Live album by Motörhead
- Released: 22 November 2011
- Recorded: 16 November 2010 28 February 2011 9 April 2011
- Venue: Manchester Apollo, England Best Buy Theatre, NYC Teatro Caupolicán, Santiago
- Length: 2:59:35
- Label: UDR GmbH / EMI
- Producer: Motörhead

Motörhead chronology
| The Wörld Is Yours (2010) | The Wörld Is Ours – Vol. 1: Everywhere Further Than Everyplace Else (2011) | The Wörld Is Ours - Vol. 2: Anyplace Crazy as Anywhere Else (2012) |

= The Wörld Is Ours – Vol. 1: Everywhere Further Than Everyplace Else =

The Wörld Is Ours – Vol. 1: Everywhere Further Than Everyplace Else is the eleventh live album by the band Motörhead, released on 22 November 2011, the second release with the UDR / Motörhead Music / EMI collaboration of distribution in various territories, and is the entire concert in April 2011 at the Teatro Caupolicán, Santiago, Chile with parts of the concerts in February 2011 at the Best Buy Theatre, New York City and in November 2010 at the Manchester Apollo, England.

Professional ratings
Review scores
| Source | Rating |
| AllMusic |  |
| Blabbermouth |  |

==Recording==
Filmed and recorded on tour over 2010 and 2011, it is the entire concert of the Teatro Caupolicán, Santiago appearance on 9 April 2011, with parts of the Manchester Apollo concert on 16 November 2010, on the UK leg of the tour, and the special appearance at Best Buy Theatre in New York City on 28 February 2011. It has guest appearances from Doro Pesch, Todd Youth and Michael Monroe.

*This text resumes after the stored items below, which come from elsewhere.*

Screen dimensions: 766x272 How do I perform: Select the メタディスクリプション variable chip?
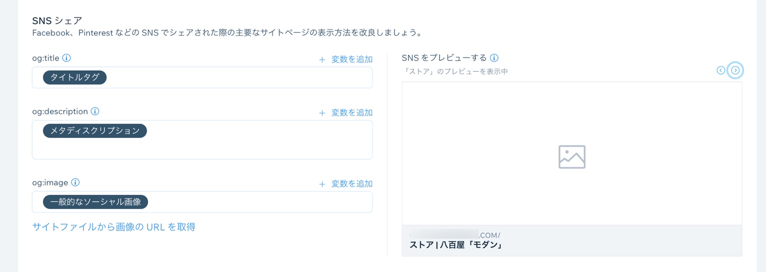pos(95,131)
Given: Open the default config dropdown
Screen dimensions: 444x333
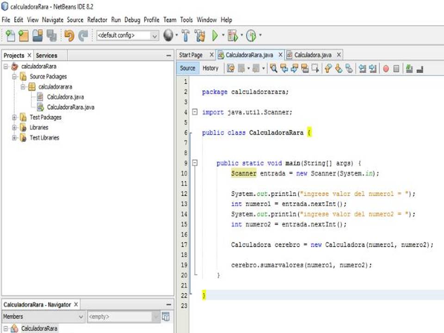Looking at the screenshot, I should point(155,36).
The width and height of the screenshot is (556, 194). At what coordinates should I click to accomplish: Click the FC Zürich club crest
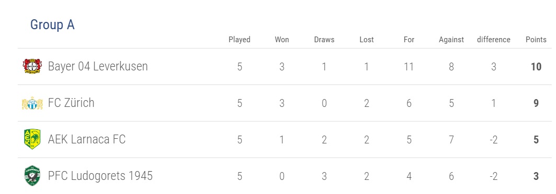click(x=32, y=103)
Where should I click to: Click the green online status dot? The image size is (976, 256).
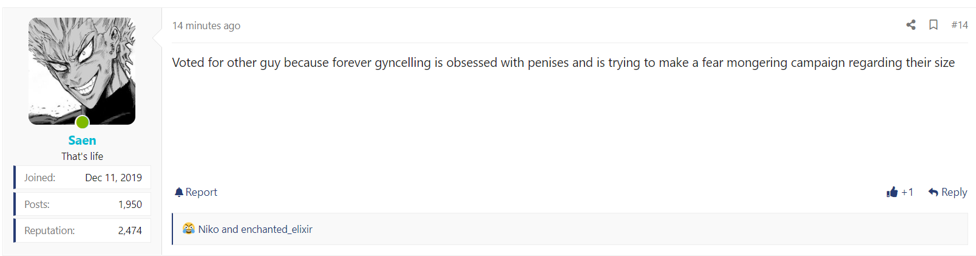coord(83,122)
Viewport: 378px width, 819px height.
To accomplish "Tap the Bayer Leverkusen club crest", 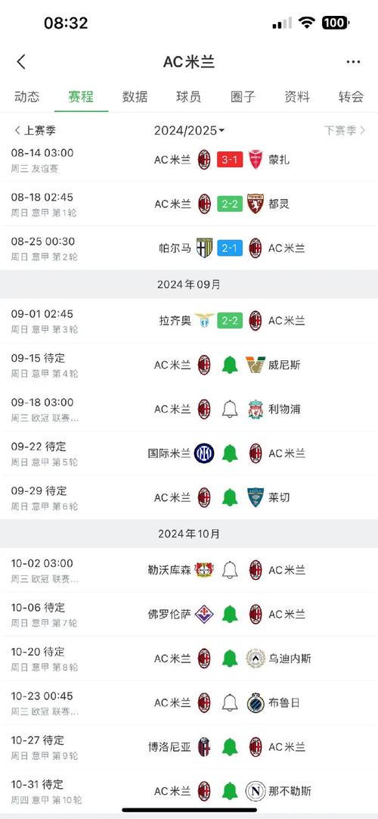I will pos(204,570).
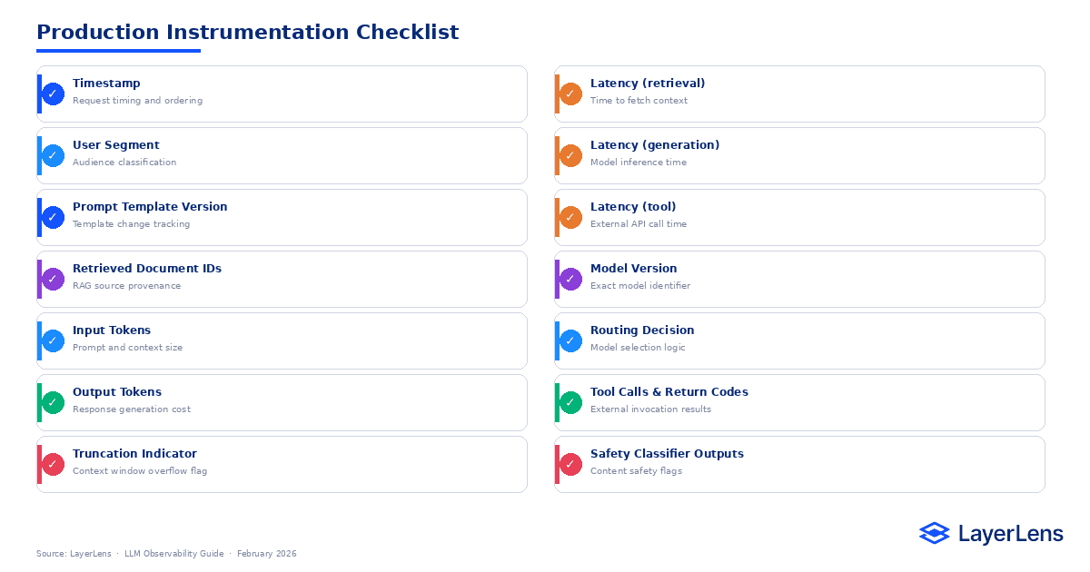
Task: Click the purple Model Version check icon
Action: click(570, 279)
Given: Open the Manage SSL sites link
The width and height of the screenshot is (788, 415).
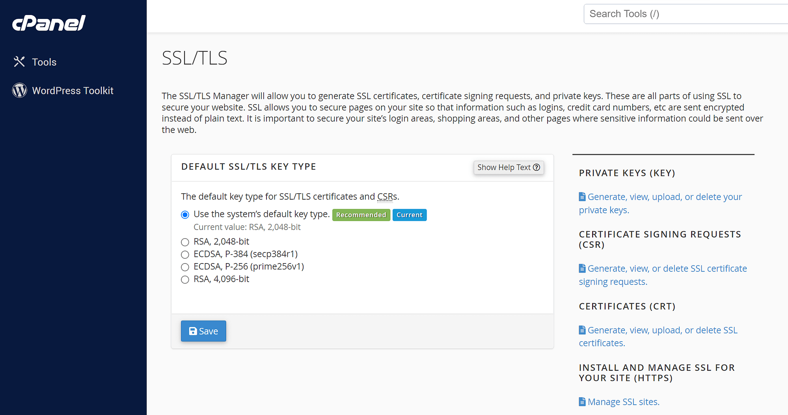Looking at the screenshot, I should 624,401.
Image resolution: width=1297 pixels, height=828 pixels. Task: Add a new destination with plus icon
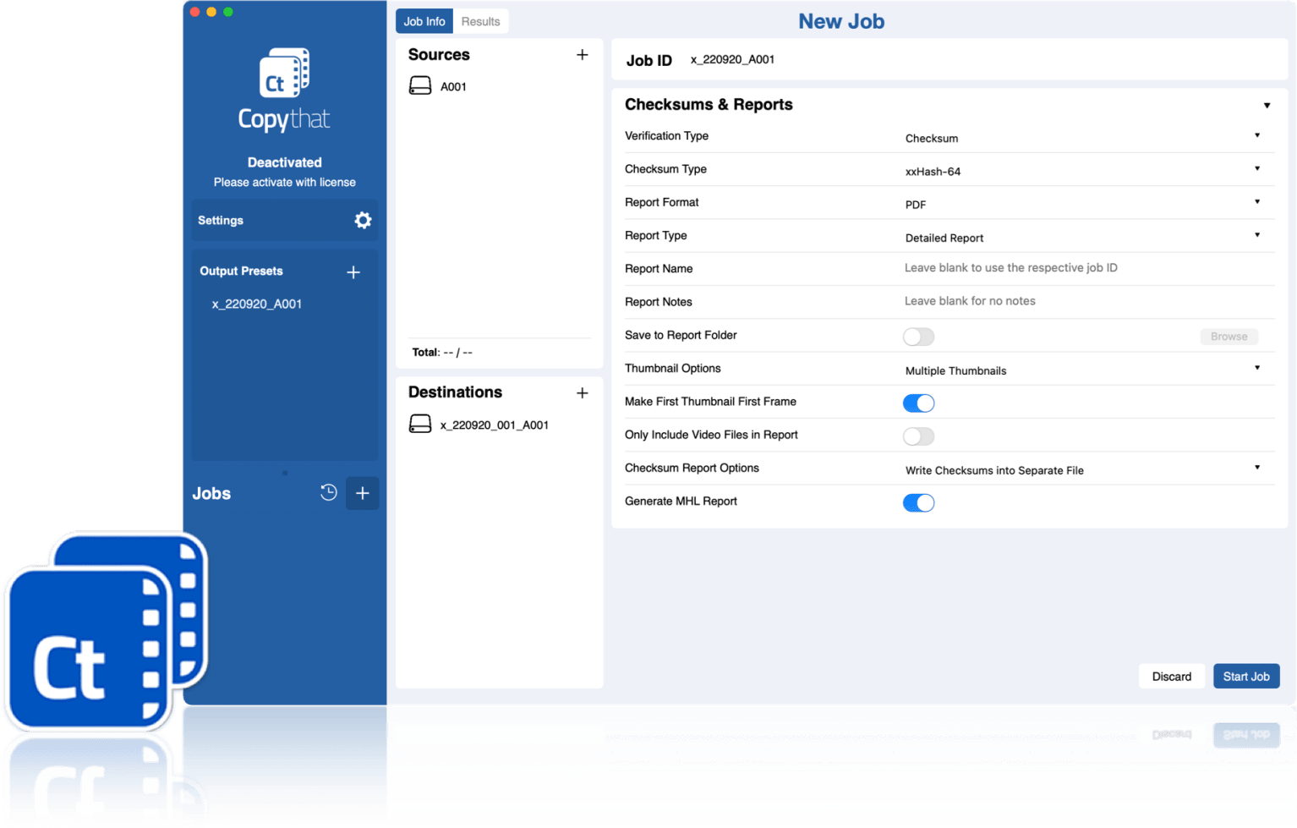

Doro and Todd Youth have been regular guests of Motörhead for some years, joining them live regularly when on tour in Europe especially, having appeared on their last three live albums also. It is the first time the Finnish rocker Michael Monroe has made an appearance with Motörhead live.

==Release==
The live album is released as both a DVD and a CD; issued as a single Blu-ray DVD or 2 CDs, and also released in a special 2 CD & 1 DVD package, all versions have both 5.1 Surround and 2.0 Stereo available. Recorded on The Wörld is Yours world tour of 2010 and 2011, it made the usual amount of noise the band had at this point in their career, and is part of a two volume release of the tour.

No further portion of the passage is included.